Het is niet juist dat hij pas een jaar na dato de klacht heeft ingediend. Hij heeft de problemen in zijn brief van [….] 2008 voorgelegd aan de IND. In de reactie op het nader gehoor d.d. [….] 2009 heeft hij nogmaals gewezen op de problemen. Vervolgens heeft hij diverse malen telefonisch met de IND gesproken over deze kwestie. De IND was niet bereid de betreffende passage buiten beschouwing te laten. Daarom had hij geen andere keus dan het indienen van een klacht.

Uit het rapport van het eerste gehoor komt naar voren dat zijn cliënt actief zou hebben deelgenomen aan de oorlog.

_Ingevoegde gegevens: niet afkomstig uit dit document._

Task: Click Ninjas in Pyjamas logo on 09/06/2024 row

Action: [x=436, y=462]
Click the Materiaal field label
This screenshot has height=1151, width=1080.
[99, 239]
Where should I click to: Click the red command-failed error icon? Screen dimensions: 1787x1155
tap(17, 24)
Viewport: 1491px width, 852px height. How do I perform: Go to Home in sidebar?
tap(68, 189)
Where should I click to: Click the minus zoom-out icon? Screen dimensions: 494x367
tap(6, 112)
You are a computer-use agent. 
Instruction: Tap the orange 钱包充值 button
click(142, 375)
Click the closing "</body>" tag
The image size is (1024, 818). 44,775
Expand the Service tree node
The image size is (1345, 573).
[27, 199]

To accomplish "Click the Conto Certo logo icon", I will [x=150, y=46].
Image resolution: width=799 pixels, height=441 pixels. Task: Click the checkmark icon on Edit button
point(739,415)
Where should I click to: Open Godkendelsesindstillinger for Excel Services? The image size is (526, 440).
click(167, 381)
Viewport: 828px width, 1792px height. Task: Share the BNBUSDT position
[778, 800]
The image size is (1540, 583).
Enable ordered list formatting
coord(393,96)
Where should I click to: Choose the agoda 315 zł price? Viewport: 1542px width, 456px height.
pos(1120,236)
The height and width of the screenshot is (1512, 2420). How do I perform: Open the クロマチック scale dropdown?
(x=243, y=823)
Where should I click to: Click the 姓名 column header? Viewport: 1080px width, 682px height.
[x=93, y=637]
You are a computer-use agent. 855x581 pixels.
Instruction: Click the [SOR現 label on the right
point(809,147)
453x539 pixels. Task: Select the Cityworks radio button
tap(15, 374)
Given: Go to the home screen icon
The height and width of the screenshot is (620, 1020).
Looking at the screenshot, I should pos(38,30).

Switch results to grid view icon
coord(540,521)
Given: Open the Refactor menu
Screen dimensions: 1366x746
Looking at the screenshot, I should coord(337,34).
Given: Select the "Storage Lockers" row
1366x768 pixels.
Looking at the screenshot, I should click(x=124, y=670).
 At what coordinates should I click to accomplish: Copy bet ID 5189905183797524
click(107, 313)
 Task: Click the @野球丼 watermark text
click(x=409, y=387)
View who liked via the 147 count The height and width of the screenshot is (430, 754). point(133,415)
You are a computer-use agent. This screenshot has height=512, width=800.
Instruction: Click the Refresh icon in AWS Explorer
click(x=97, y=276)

Zulks kan leiden tot een onderzoek door de IND betreffende de toepasselijkheid van artikel 1F Vluchtelingenverdrag hetgeen een

uitsluitingsgrond voor bescherming onder het Vluchtelingenverdrag wegens het plegen van mensenrechtenschendingen/misdaden tegen de menselijkheid kan opleveren.

Zijn cliënt blijft er bij dat hij de gewraakte passages niet heeft verklaard.

Voor dit soort problemen is juist de klachtenregeling in het leven geroepen.

Hij kon zijn cliënt in de periode voor de mondelinge behandeling bij de klachtencommissie niet bereiken. Nadien heeft hij wel weer contact met zijn cliënt gehad en heeft hij in overleg met zijn cliënt aan de klachtencommissie meegedeeld dat de zaak kan worden afgedaan op de stukken.

Tijdens de gesprekken met zijn cliënt heeft hij immer gebruik gemaakt van professionele tolken Somalisch.

Hij is niet lichtvaardig overgegaan tot de indiening van een klacht tegen klager.

Omdat de klachtencommissie in het voordeel van klager heeft beslist is er geen sprake van dat de reputatie van klager is beschadigd.

6.

De raad beoordeelt de klacht als volgt:

Bij brief van [….] 2010 heeft verweerder aan de raad verzocht de mondelinge behandeling te verschuiven naar een later tijdstip op de ochtend. Dit verzoek is niet gehonoreerd en de raad zal de zaak thans afdoen zonder dat een mondelinge behandeling heeft plaatsgevonden.

De raad heeft er begrip voor dat klager zich in zijn integriteit voelt aangetast doordat verweerder een klacht tegen hem heeft ingediend.

Gezien het grote belang van zijn cliënt heeft verweerder echter de klacht mogen indienen bij de klachtencommissie ook al beschikte hij niet over bewijzen ter onderbouwing van de klacht. Dat verweerder misbruik van het klachtrecht heeft gemaakt is niet vast komen te staan. Daarom is de klacht ongegrond.

DE BESLISSING VAN DE RAAD LUIDT ALS VOLGT:

De klacht van klager is ongegrond.

Aldus beslist door de raad in de hiervoor vermelde samenstelling op 6 december 2010.